Cholinesterase inhibitors are used for cognitive deficits.

For anxious and depressive symptoms, mainly selective serotonin reuptake inhibitors are used as drugs along with therapeutic education, counseling, and psychotherapy.

Motor and cognitive rehabilitation programs are helpful.

Exercise and a well-balanced diet are beneficial [75]. Physical activity is considered useful both in the prevention and treatment of PD [20].

A randomized clinical trial recently compared outpatient palliative care with current care standards in patients with PD and related disorders [76]. A neurologist and a primary care practitioner provided standard care. A team composed of a neurologist, social worker, nurse, and chaplain administered integrated palliative care. A palliative medicine specialist offered guidance and selective involvement. Integrated palliative care was associated with greater improvements in patient and/or caregiver outcomes.

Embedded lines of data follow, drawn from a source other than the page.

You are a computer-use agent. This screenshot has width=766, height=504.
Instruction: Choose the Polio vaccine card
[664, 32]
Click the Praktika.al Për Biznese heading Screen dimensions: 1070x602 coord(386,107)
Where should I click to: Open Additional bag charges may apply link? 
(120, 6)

Perhaps the team should include a dietician, and the program should also address frequent eating and weight problems.

31.7 Concluding Remarks

Dopaminergic agonists directly activate post-synaptic receptors and resolve the deficit of functioning presynaptic terminals. Motor symptoms improve, but, in several cases, ICSDs occur that complicate and worsen patients’ health and quality of life.

Among the non-motor symptoms and ICSDs are frequent disorders of feeding, eating, and body weight.

People with PD usually do not ask for help with their diet and weight problems, and neurologists, for their part, tend to underestimate them.